L'internationale de l'inertie

De l'ONU à la Caricom en passant par l'OEA et l'Organisation internationale de la francophonie, tout un chacun se dit préoccupé par le chaos qui rythme la vie des sept millions d'Haïtiens depuis plusieurs semaines. Les grands de ce monde souhaitent intervenir, mais à la condition que cela se fasse au compte-gouttes, et surtout pas à court terme. En un mot, ici et là, on se presse... lentement.

Reprenons la chronologie récente du drame haïtien en lui collant la loupe diplomatique. Au terme de la réunion qui, le 13 février dernier, regroupait le ministre des Affaires étrangères Bill Graham, le secrétaire général de l'Organisation des États américains (OEA) et les membres de la Communauté des pays des Caraïbes (Caricom), le secrétaire d'État américain Colin Powell a confié qu'il n'était pas question d'envoyer des renforts policiers tant et aussi longtemps que le président Jean-Bertrand Aristide et les chefs de file de l'opposition n'auraient pas articulé une solution politique. On notera au passage que la mission de l'OEA en sol haïtien (présidée par le Canada, précisons-le) se compose de 25 policiers. Bref, pas de quoi effrayer les centaines de malfrats de l'ex-Armée cannibale.

De cette désaffection diplomatique, certains ont tiré profit. On pense évidemment aux anciens compagnons du dictateur Raoul Cedras qui se sont empressés de traverser la frontière qui sépare Haïti de la République dominicaine.
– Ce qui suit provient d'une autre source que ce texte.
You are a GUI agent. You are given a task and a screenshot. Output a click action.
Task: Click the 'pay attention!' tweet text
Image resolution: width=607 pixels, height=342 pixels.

Ces fiers-à-bras ont convergé vers la ville de Hinche. Aujourd'hui, ils ont la maîtrise du lieu et des environs.

À la suite de cette avancée militaire, on a eu droit à un deuxième acte diplomatique. Le Canada et la France ont saisi l'Organisation internationale de la francophonie, par le truchement du ministre français des Affaires étrangères, Dominique de Villepin, du dossier haïtien. Celui-ci a rencontré le secrétaire général de cette organisation pour lui remettre une offre de service. Est-elle immédiate? Non. Est-elle détaillée? Guère plus.

Lorsqu'on fait le compte des interventions diplomatiques, on constate, on calcule que trois institutions sont prêtes à faire le service minimum. En toute logique, on peut supposer que ceux qui dominent aujourd'hui le nord et le centre-est de l'île ont fait le même calcul. Chose certaine, l'inertie des premiers a convaincu les seconds que la route vers Port-au-Prince était libre. À preuve, Butteur Métayer, le patron de la ville des Gonaïves et ex-champion des basses oeuvres d'Aristide, a assuré que partir à l'assaut de la capitale était désormais la priorité. Ce qui nous amène au troisième acte diplomatique.

Celui-ci a été écrit par les États-Unis, plus exactement par l'ambassadeur James Foley. À la presse étrangère qu'il avait invitée, Foley a martelé que le président Aristide devait se conformer au «plan d'action préalable» que les nations membres de la Caricom avaient conçu à la fin du mois de janvier. Le plan prévoit la libération des prisonniers politiques, l'amorce de pourparlers avec l'opposition démocratique pour que celle-ci forme un gouvernement provisoire avant d'organiser des élections législatives. À ce cahier de charges, l'ambassadeur a fait un ajout: la démission du premier ministre Yvon Neptune, qui serait remplacé par une personnalité choisie par la communauté internationale. Histoire de ne pas être en reste, le secrétaire général de l'ONU, Kofi Annan, a indiqué qu'il étudierait le dossier.

Puisqu'il y avait un plan, pourquoi ne pas commencer par là? Cela éviterait ces gesticulations diplomatiques qui n'ont fait qu'ajouter à la confusion.